Saved data entries:
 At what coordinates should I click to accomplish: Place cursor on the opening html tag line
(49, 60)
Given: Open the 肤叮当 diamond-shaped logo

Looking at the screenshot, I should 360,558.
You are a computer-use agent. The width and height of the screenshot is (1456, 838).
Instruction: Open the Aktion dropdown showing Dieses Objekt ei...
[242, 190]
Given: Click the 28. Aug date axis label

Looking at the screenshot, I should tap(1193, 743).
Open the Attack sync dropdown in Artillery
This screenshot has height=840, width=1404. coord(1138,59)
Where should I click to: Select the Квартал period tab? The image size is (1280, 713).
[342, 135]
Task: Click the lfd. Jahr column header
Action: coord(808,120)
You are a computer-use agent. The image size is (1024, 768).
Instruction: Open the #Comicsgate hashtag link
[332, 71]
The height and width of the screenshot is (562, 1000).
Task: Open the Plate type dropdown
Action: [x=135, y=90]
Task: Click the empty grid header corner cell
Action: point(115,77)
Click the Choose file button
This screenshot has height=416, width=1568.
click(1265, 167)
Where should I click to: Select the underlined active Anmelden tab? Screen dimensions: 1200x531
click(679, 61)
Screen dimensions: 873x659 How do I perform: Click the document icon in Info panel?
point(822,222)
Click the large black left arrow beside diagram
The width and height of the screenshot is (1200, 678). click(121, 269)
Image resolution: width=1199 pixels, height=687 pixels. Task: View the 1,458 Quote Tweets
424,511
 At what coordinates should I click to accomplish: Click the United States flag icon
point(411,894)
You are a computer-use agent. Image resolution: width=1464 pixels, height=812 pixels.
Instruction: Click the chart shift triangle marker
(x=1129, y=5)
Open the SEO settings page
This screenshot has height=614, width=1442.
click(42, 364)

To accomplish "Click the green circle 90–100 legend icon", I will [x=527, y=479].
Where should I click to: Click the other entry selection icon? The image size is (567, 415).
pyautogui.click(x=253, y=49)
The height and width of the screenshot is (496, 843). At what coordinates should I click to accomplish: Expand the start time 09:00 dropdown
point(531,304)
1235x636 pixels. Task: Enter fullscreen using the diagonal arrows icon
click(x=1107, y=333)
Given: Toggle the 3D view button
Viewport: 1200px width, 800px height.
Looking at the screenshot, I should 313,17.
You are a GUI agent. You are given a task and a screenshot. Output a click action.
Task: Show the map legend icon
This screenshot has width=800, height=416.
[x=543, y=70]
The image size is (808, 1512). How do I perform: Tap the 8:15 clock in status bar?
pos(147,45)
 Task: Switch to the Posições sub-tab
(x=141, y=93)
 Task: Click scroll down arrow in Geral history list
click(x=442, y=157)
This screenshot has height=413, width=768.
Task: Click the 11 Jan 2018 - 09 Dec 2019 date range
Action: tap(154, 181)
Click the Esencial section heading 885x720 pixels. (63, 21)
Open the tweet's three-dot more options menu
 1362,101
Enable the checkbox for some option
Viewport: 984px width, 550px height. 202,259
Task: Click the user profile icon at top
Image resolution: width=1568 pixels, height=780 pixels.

[What is needed]
Retype the records above in full, matching each line exactly.

[Exercise response]
 At what coordinates should I click to accomplish: Place cursor on the opening html tag line
(49, 60)
Given: Open the 肤叮当 diamond-shaped logo

Looking at the screenshot, I should 360,558.
You are a computer-use agent. The width and height of the screenshot is (1456, 838).
Instruction: Open the Aktion dropdown showing Dieses Objekt ei...
[242, 190]
Given: Click the 28. Aug date axis label

Looking at the screenshot, I should tap(1193, 743).
Open the Attack sync dropdown in Artillery
This screenshot has height=840, width=1404. coord(1138,59)
Where should I click to: Select the Квартал period tab? The image size is (1280, 713).
[342, 135]
Task: Click the lfd. Jahr column header
Action: coord(808,120)
You are a computer-use agent. The image size is (1024, 768).
Instruction: Open the #Comicsgate hashtag link
[332, 71]
The height and width of the screenshot is (562, 1000).
Task: Open the Plate type dropdown
Action: [x=135, y=90]
Task: Click the empty grid header corner cell
Action: point(115,77)
Click the Choose file button
This screenshot has height=416, width=1568.
click(1265, 167)
Where should I click to: Select the underlined active Anmelden tab? Screen dimensions: 1200x531
click(679, 61)
Screen dimensions: 873x659 How do I perform: Click the document icon in Info panel?
point(822,222)
Click the large black left arrow beside diagram
The width and height of the screenshot is (1200, 678). click(121, 269)
Image resolution: width=1199 pixels, height=687 pixels. Task: View the 1,458 Quote Tweets
424,511
 At what coordinates should I click to accomplish: Click the United States flag icon
point(411,894)
You are a computer-use agent. Image resolution: width=1464 pixels, height=812 pixels.
Instruction: Click the chart shift triangle marker
(x=1129, y=5)
Open the SEO settings page
This screenshot has height=614, width=1442.
click(42, 364)

To accomplish "Click the green circle 90–100 legend icon", I will [x=527, y=479].
Where should I click to: Click the other entry selection icon? The image size is (567, 415).
pyautogui.click(x=253, y=49)
The height and width of the screenshot is (496, 843). At what coordinates should I click to accomplish: Expand the start time 09:00 dropdown
point(531,304)
1235x636 pixels. Task: Enter fullscreen using the diagonal arrows icon
click(x=1107, y=333)
Given: Toggle the 3D view button
Viewport: 1200px width, 800px height.
Looking at the screenshot, I should 313,17.
You are a GUI agent. You are given a task and a screenshot. Output a click action.
Task: Show the map legend icon
This screenshot has width=800, height=416.
[x=543, y=70]
The image size is (808, 1512). How do I perform: Tap the 8:15 clock in status bar?
pos(147,45)
 Task: Switch to the Posições sub-tab
(x=141, y=93)
 Task: Click scroll down arrow in Geral history list
click(x=442, y=157)
This screenshot has height=413, width=768.
Task: Click the 11 Jan 2018 - 09 Dec 2019 date range
Action: tap(154, 181)
Click the Esencial section heading 885x720 pixels. (63, 21)
Open the tweet's three-dot more options menu
 1362,101
Enable the checkbox for some option
Viewport: 984px width, 550px height. 202,259
Task: Click the user profile icon at top
Image resolution: width=1568 pixels, height=780 pixels.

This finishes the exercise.